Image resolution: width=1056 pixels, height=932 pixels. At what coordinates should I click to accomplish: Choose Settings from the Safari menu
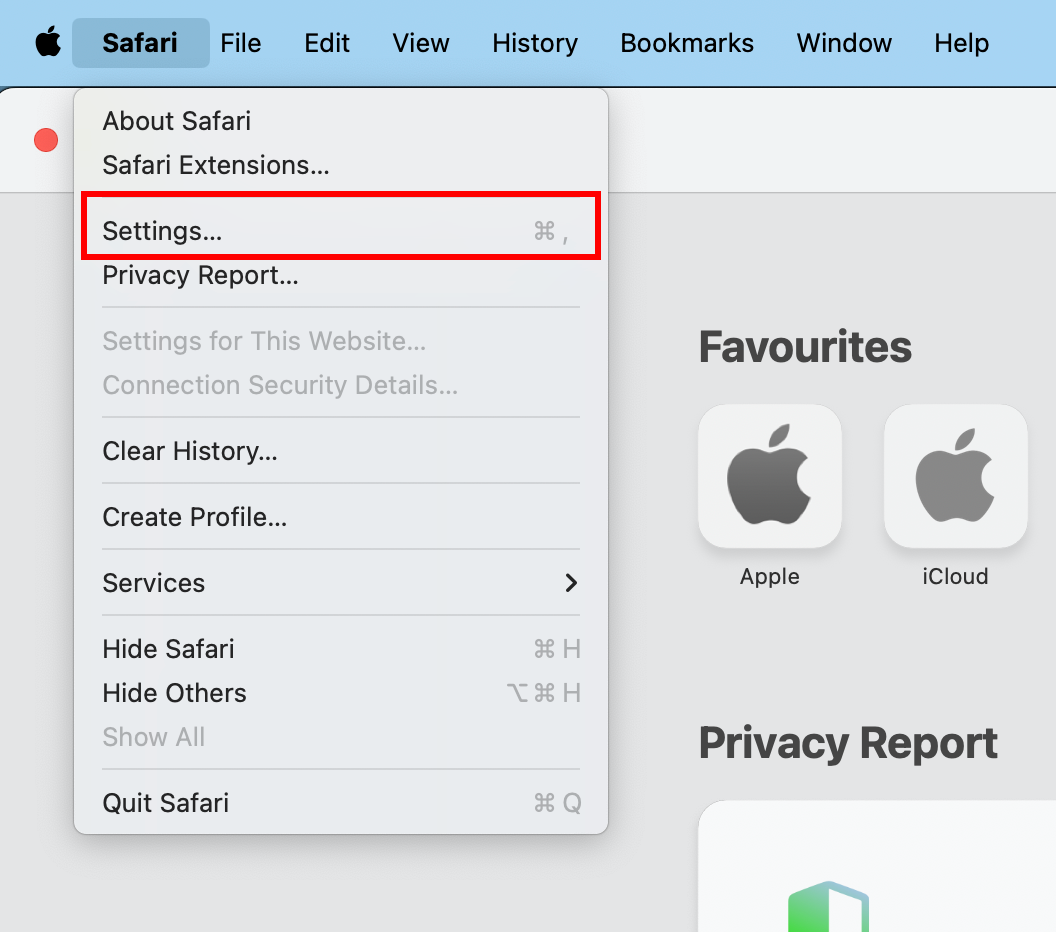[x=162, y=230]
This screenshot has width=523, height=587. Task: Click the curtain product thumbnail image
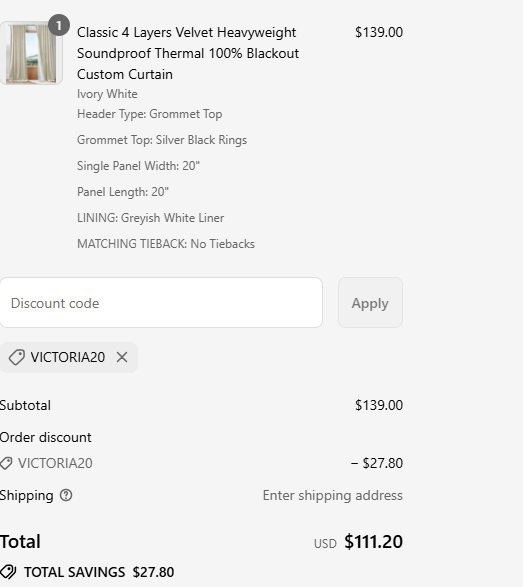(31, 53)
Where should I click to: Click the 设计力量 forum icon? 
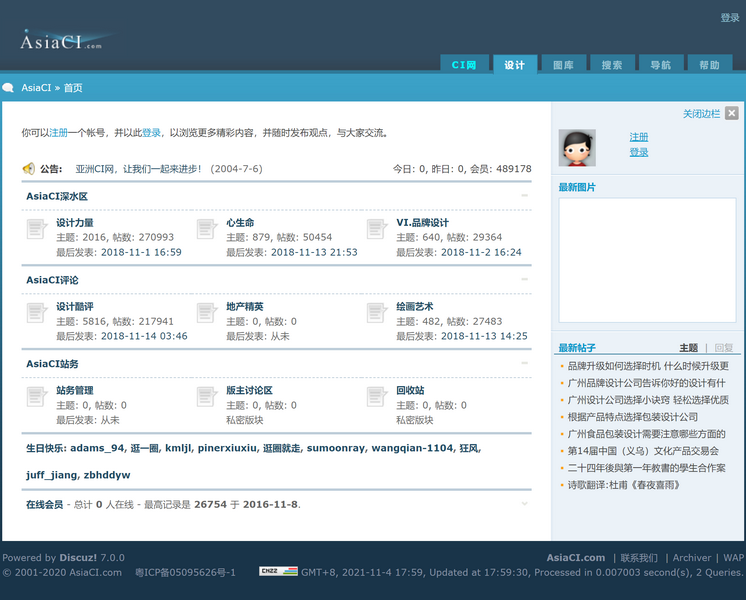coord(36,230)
=====
* **The problem**: Every record above must be given again exactly; drop the pictures.

* **Answer for the task**:
Image resolution: width=1056 pixels, height=932 pixels. At what coordinates should I click to accomplish: Choose Settings from the Safari menu
[x=162, y=230]
This screenshot has width=523, height=587. Task: Click the curtain product thumbnail image
(31, 53)
Where should I click to: Click the 设计力量 forum icon? 
coord(36,230)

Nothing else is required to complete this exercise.